His remains will be coming from Dover Air Force Base in Delaware, arriving around 3 p.m. on Wednesday at the Roland Wright Air National Guard Base in Salt Lake City, Maj. D.J. Gibb of the Utah National Guard said Tuesday.
His funeral is scheduled for 1 p.m. Saturday at the Dee Events Center on the Weber State University campus in Ogden, Gibb said. A viewing will be held the day before, from 5-8 p.m. Friday. The public is invited to both events.
"It's going to make it very real," said Phillip Swanson, a member of the North Ogden City Council. Finally seeing the casket containing Taylor's remains "will make it very real, tangible."
In conjunction with news of the return of Taylor's remains, Kristy Pack, Taylor's sister-in-law, expressed gratitude at the outpouring of support his death has generated.
"We are humbled by the incredible response of the public in support of Maj. Taylor’s family and friends during this very difficult time,” she said in a National Guard statement outlining the timeline of funeral events. “We feel the strength of the community and are grateful for their outpouring of love and prayers.”
Taylor died Nov. 3 while serving in Afghanistan with the Utah Army National Guard. A member of the Afghan special forces he was helping train apparently turned on him and killed him, according to authorities. He was on leave as North Ogden mayor and nearing the end of a one-year deployment with the military.
The tragic turn shocked and saddened many in Utah beyond, and Dee Events Center was picked to accommodate the large number of mourners expected. The facility, home to the WSU basketball team, can accommodate more than 12,000 people, depending on the seating configuration.
A "military vigil" is scheduled outside Myers Mortuary in Ogden from 8 p.m. Friday, after the viewing, until 8 a.m. Saturday. A military contingent will be "watching over Maj. Taylor's remains," the National Guard statement said.

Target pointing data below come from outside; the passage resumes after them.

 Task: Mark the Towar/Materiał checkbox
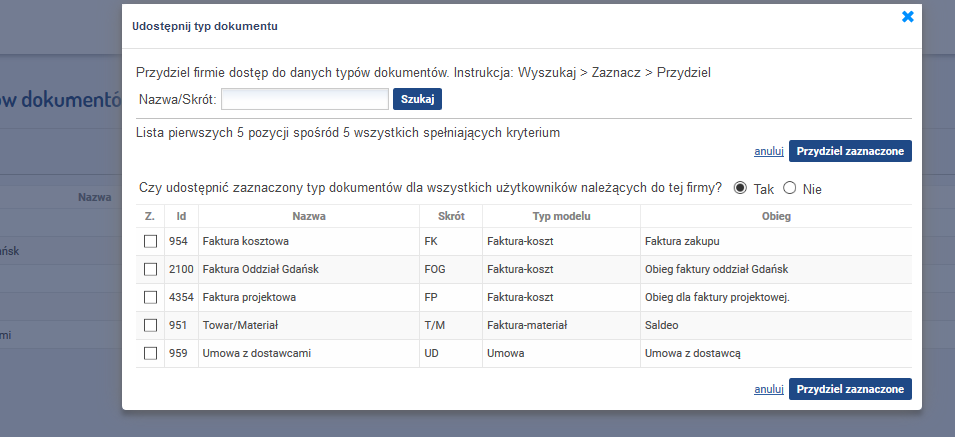[x=150, y=326]
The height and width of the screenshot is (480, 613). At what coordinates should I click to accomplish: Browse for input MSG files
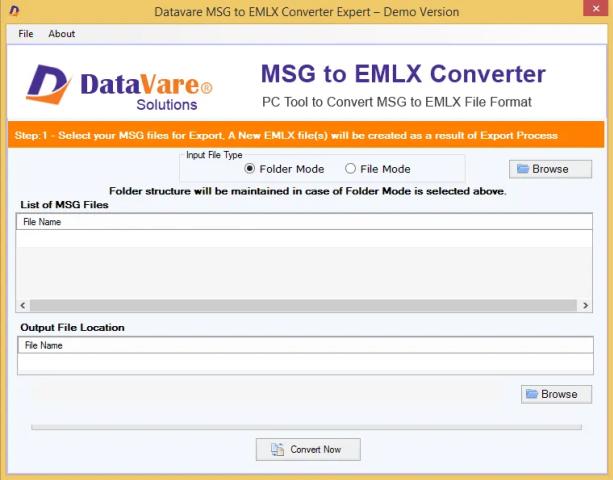click(x=550, y=169)
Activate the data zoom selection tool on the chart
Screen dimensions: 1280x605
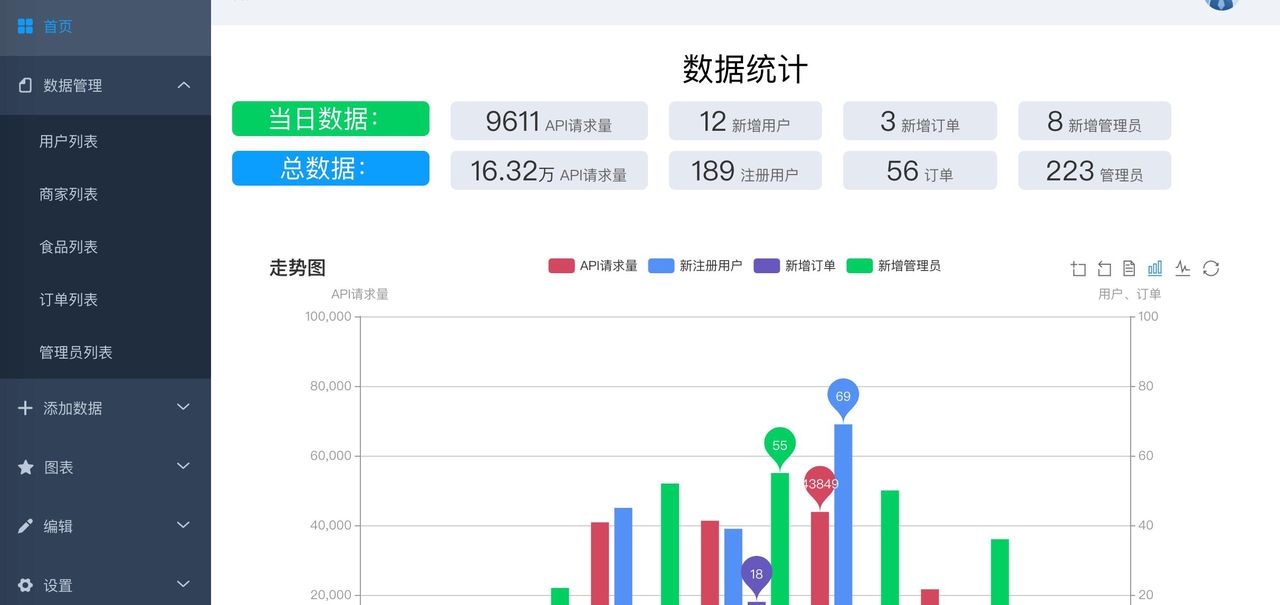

Following, Saturday's funeral, Taylor's remains will be taken by procession for burial at Ben Lomond Cemetery in North Ogden, "the city he loved so much," said Pack. Swanson said representatives from law enforcement agencies, fire departments and more will take part in the procession and side streets will be closed as it passes.
"It's a large procession," he said.
FILLING HOLES LEFT BEHIND
Also Tuesday, the North Ogden City Council formally adopted the timeline for selecting a new mayor to replace Taylor.
Brent Chugg has been serving as mayor since Taylor left for Afghanistan last January per legislation that allows for a temporary replacement when the incumbent mayor goes on military leave. But with Taylor’s death, the mayoral post is considered vacant and the city council must pick a new leader.
Per the process, candidates may apply starting Wednesday and they will have until noon Dec. 3. Then the city council will interview the hopefuls at a public meeting on Jan. 8 and make a selection.
The mayor selected would serve until January 2020. In November 2019 elections, meanwhile, voters would pick a mayor to serve the final two years of Taylor’s four-year term, from January 2020 until January 2022. Taylor was elected to his second term as mayor in 2017.
Tuesday’s city council meeting was the first since Taylor’s death and officials held a moment of silence in his honor.
“We certainly mourn the loss of our great friend, colleague and mayor and warrior in the U.S. Army,” Chugg said.
Swanson praised the outpouring of support from the community to help the Taylor family. He knew North Ogden was a great community, he said, “but with the tragedy it has been reinforced 1,000 times, how great the residents are.”